Let’s see, can I claim a rental property as owner occupied to get a lower rate? This is the number one fraud in our industry, claiming the home is owner occupied to get the better rates and terms when really it’s a rental. That is mortgage fraud, period. If you’re not living in the home as a primary residence but claim you are while you have a lease agreement or getting a lease agreement, you’re committing mortgage fraud. Now why is that such a big deal? Why is mortgage fraud or why… Mortgage fraud is a big issue, but why is occupancy mortgage fraud? Because owner-occupieds foreclose less. Because let’s say you have an owner-occupied home and you have a rental, and let’s say you lose your job and you’ve got these two mortgages you’ve got to cover, which one are you going to miss first? Most likely the rental or the second home, you’re going to miss that payment first, not the home you’re actually living in, day to day, your kids, your wife, whoever it is is living in the home, that’s the one you’re going to try to keep or maintain the payment the longest. Where all the other properties are when you’re going to maybe let go or just not maintain them as well. Plus with rental properties, you’re going to have people that are not going to take care of it or going to trash the home and you don’t have the money to fix it and then you can’t get it back on the market. They just foreclose more often. They’re more risky than a primary residence, so because of that, the rates are worse. But people know that so they’ll try to, “Oh, it really is owner occupied,” and then they turn it into a nightly rental or a VRBO or something like that. I’m telling you what, that is mortgage fraud, plain and simple. One of the biggest frauds in our industry is occupancy. Don’t do it, just don’t. If you’re going to do as owner-occupied and switch it later, that’s fine. But live in the home, live in the home for six months, live in the home for a year, then turn it into a rental and start building a portfolio that way. But really it’s something where if it’s a rental property, it’s on your tax returns as a rental property, you’re going to rent it as soon as you close, so you only have to put 5% down. You’ve committed mortgage fraud in most cases and it’s a big deal. Don’t, just don’t do it.

All right, let’s see. Do banks usually require homeowners insurance in order to get a mortgage on an empty lot? No, there’s usually not homeowners insurance on just raw land. I don’t know a single… I don’t know a single bank that would require homeowner’s insurance because they’re not home. That’s homeowner’s insurance. And there’s not really liability. Maybe there’s some liability coverage they would want on it, which would be really inexpensive. Somebody walking down the street and trip and fall on your empty lot, which would be really rare versus a home being there. But I don’t know a single bank that would have a homeowners policy on just empty land. I would say no.

Let’s see, how do you calculate principal only payment for a home mortgage loan? That’s really… The principal payment is just without the interest on it.

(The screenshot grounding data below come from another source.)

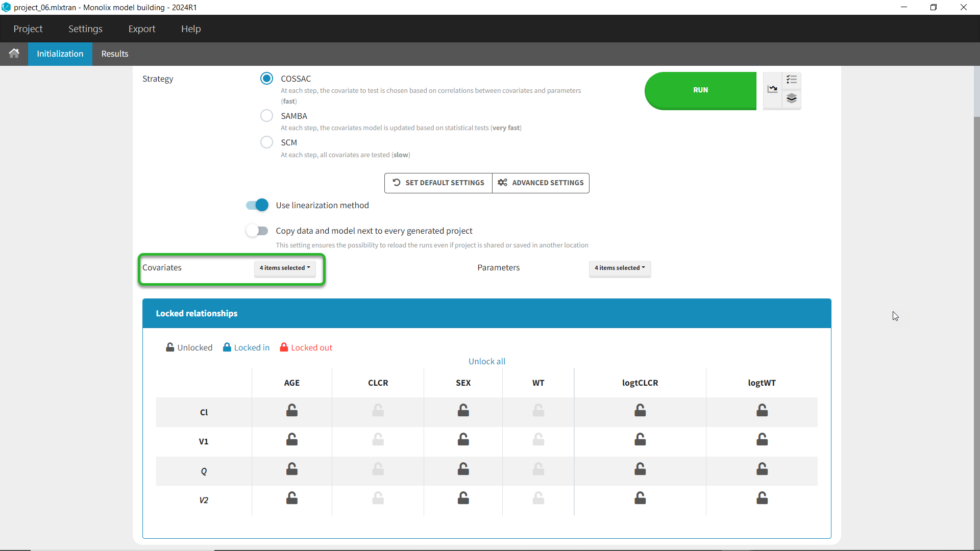Open the checklist icon next to RUN
The image size is (980, 551).
[x=791, y=80]
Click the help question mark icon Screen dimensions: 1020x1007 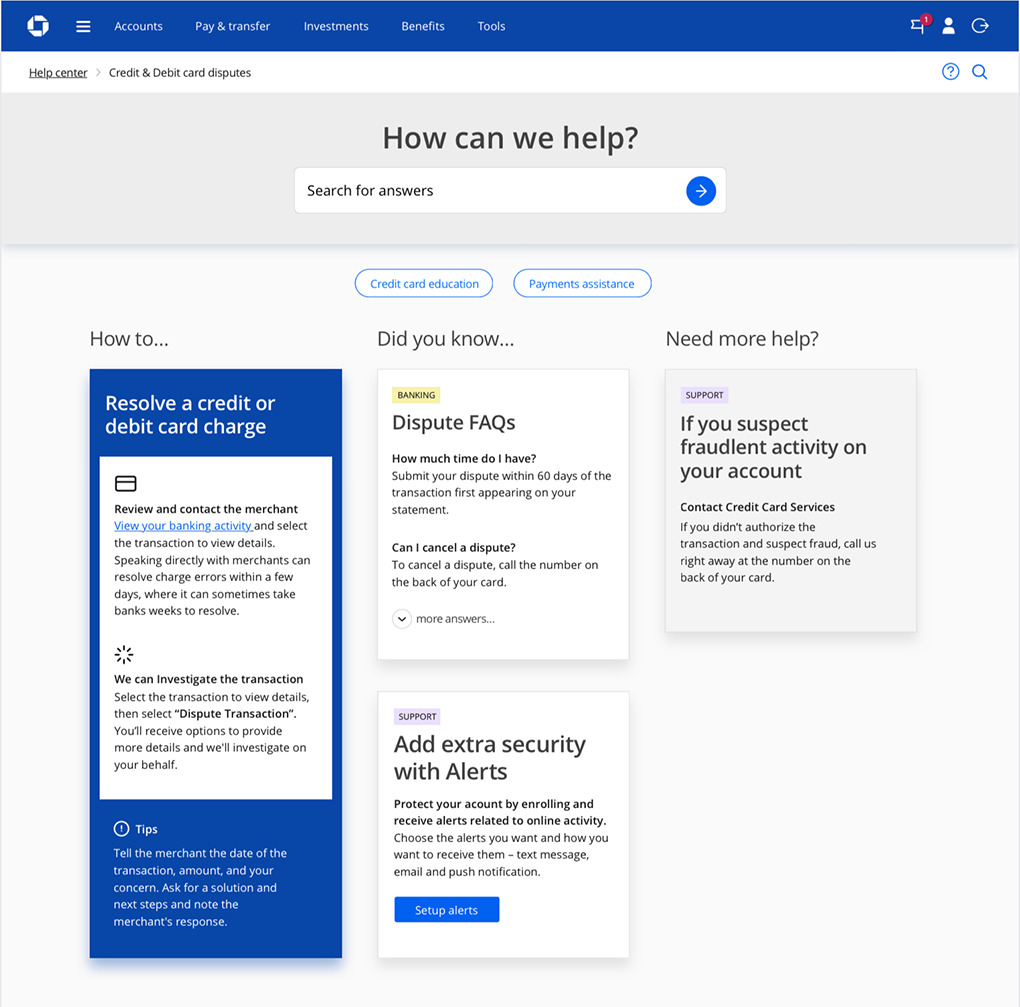950,72
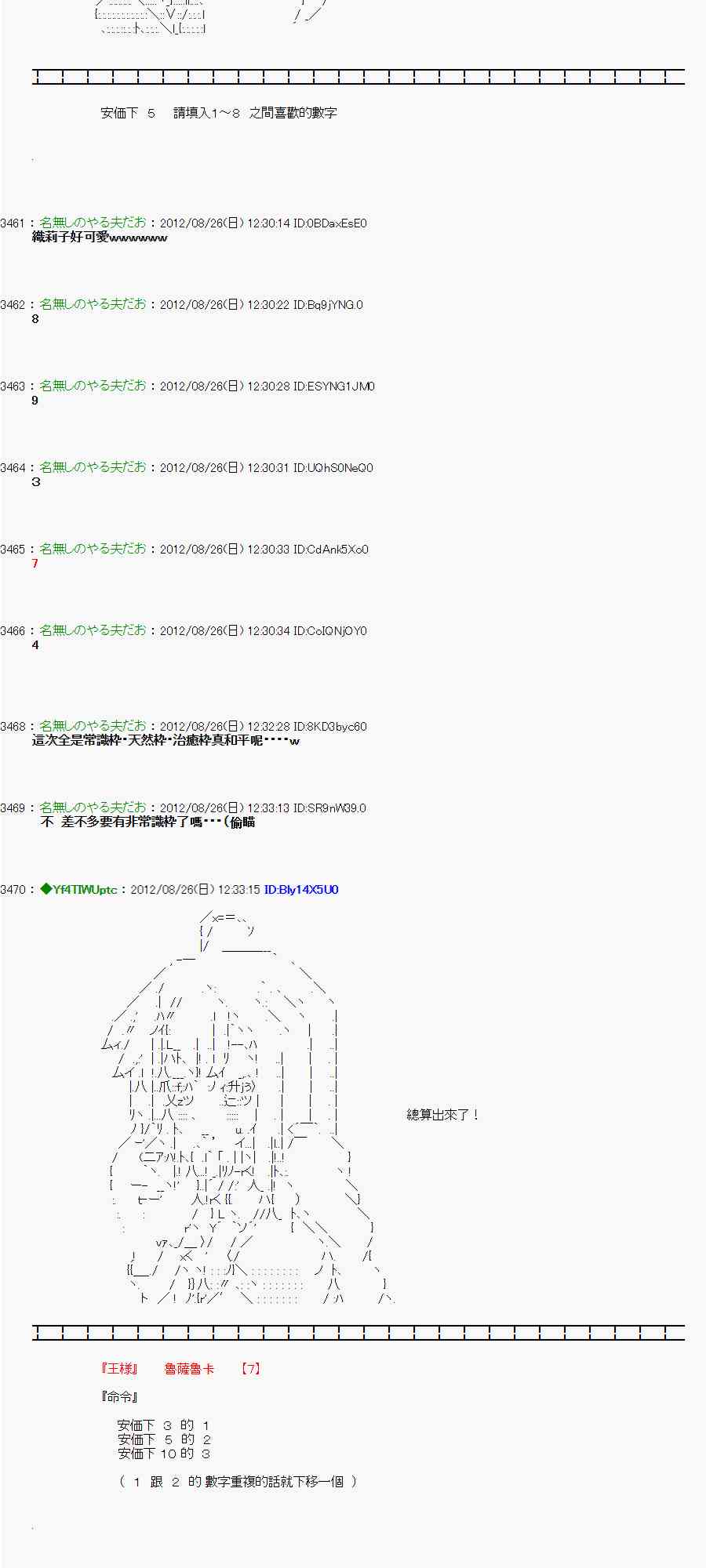
Task: Click the timestamp on post 3470
Action: [194, 890]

What you could do is calculate what the interest is and minus that off the payment, that’s the principal on the loan. It’s really just calculating, okay, what’s the total payment? What is the portion of interest on then the principal? But realize each payment you make changes how much goes to principal and interest. The first five years is mostly interest. It’s a lot of interest, very little going to principal and starts to switch as the balance starts going down. But because it’s amortized over 30 years, that first five years is a lot of interest. I always recommend clients if you can, maybe round that payment up a little bit. It can save you a little bit of money. I don’t recommend doing a huge acceleration on the payment because an extra $500 on the mortgage does go far, but an extra $500 on a car loan or some other debt goes way further. Pay off the other debts first, then start to really accelerate the mortgage. But if you can just even round it up to make a difference. If the payment is $1,655, just go to $1,700, just round it up to that $1,700, can get you a little extra to offset the first five years. Because it’s a lot of interest the first five years, just because of the nature of being amortized for 30 years. There’s just a lot of interest on that on the front end of the loan.

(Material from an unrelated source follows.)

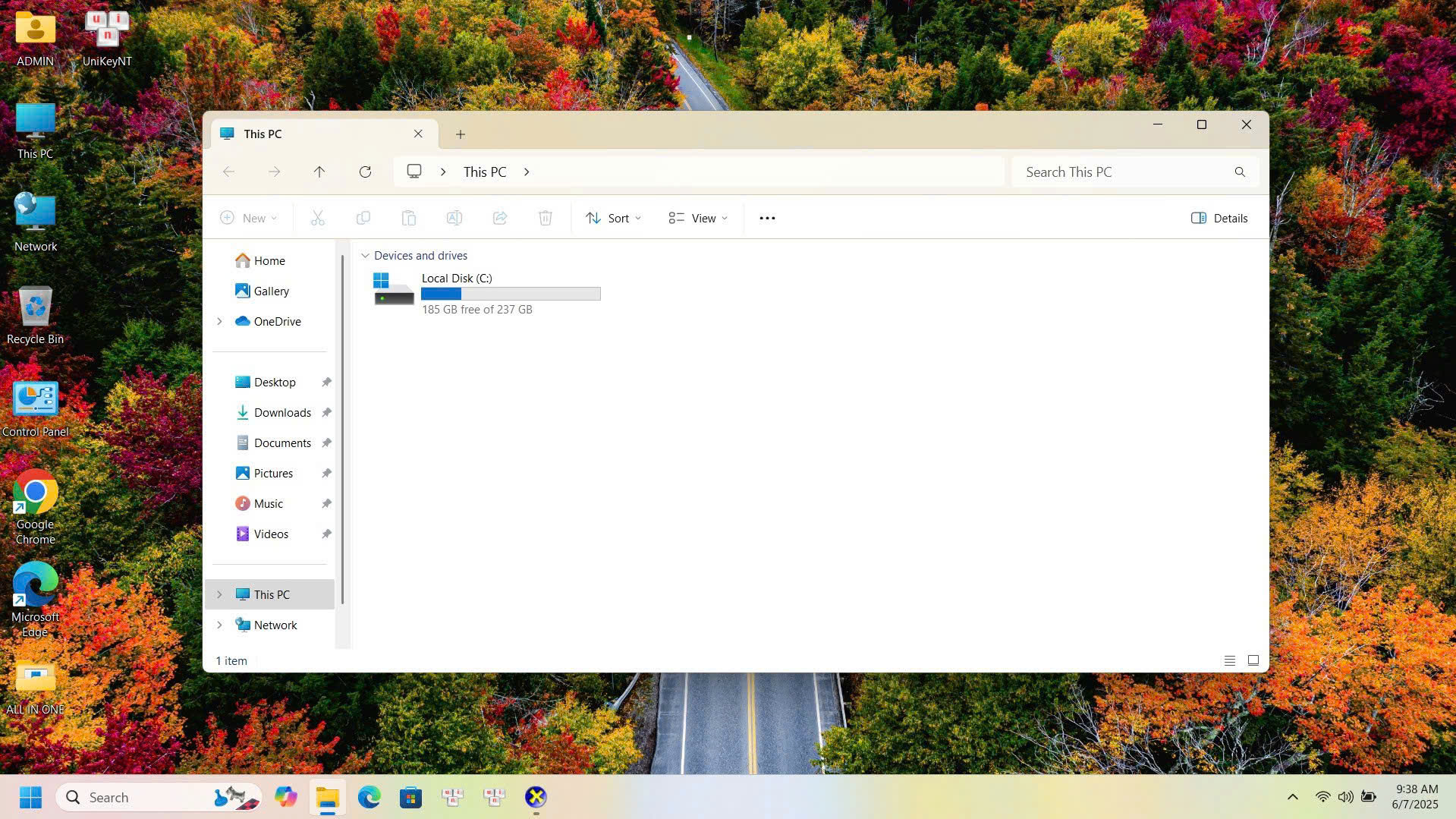Viewport: 1456px width, 819px height.
Task: Add a new tab with plus button
Action: (460, 134)
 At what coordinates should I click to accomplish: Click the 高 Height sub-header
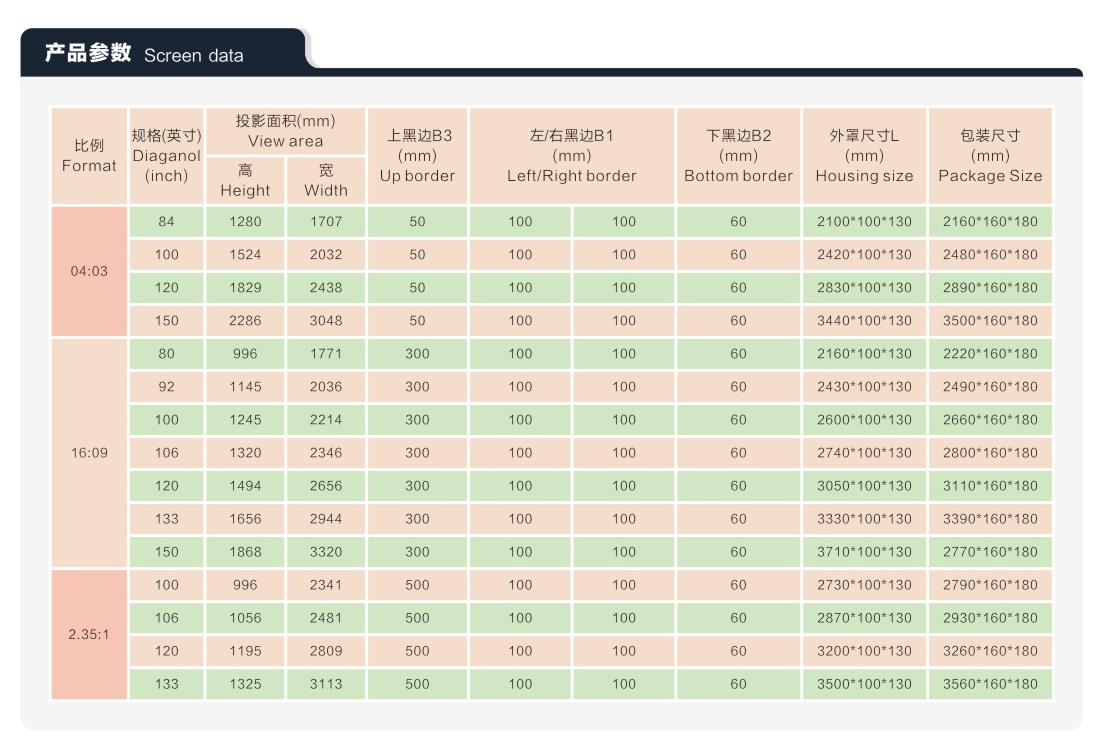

Let’s see, can an investment property that doesn’t generate enough rent to cover the mortgage still be worth it? Boy, that just depends. How short are we talking? If we’re talking really short, that can be a little bit scary. That’s where I usually when I’m sitting down with a client looking to buy an investment property, we try to minimize the down payment and then keep the difference in reserve to offset that. I really, it’s really about sitting down with the client trying to figure out how short are we talking? What are the market trends in the area? What’s happening with rents? Are they continuing to rise? Because you figure you’re still getting tax breaks potentially from the mortgage interest, if you qualify, and you’re getting appreciation on that home while you’re covering that shortfall for maybe the first year or two years, that type of thing. But if it’s way short, it may not be worth it. If you’re just breaking even or maybe just losing a little bit on it, there’s other ways you’re gaining on it and over the long term, it will be worth it. It really just comes to how short are we talking? That’s really what it is. And how much money can we not put down and use that to subsidize that payment until the rents can catch up to it? That’s really case-by-case. I’ve seen times where people are literally $500 a month short or you’ll see vacation rentals that there’s some parts of the year where they’re just gangbusters. They make three times the mortgage payment and other times they don’t make anything. It might be a dead month in certain areas where they just don’t rent during that time for vacation rentals. Some of it’s also just managing the cash flow when there’s highs and lows within the real estate. But long-term rentals, it really just comes down to how short we’re talking. Let’s check our time here. How are we doing on time? Ooh, hey, I like to keep these about 20 minutes but comment, question down below. See if you have any questions. We can get to those in another video.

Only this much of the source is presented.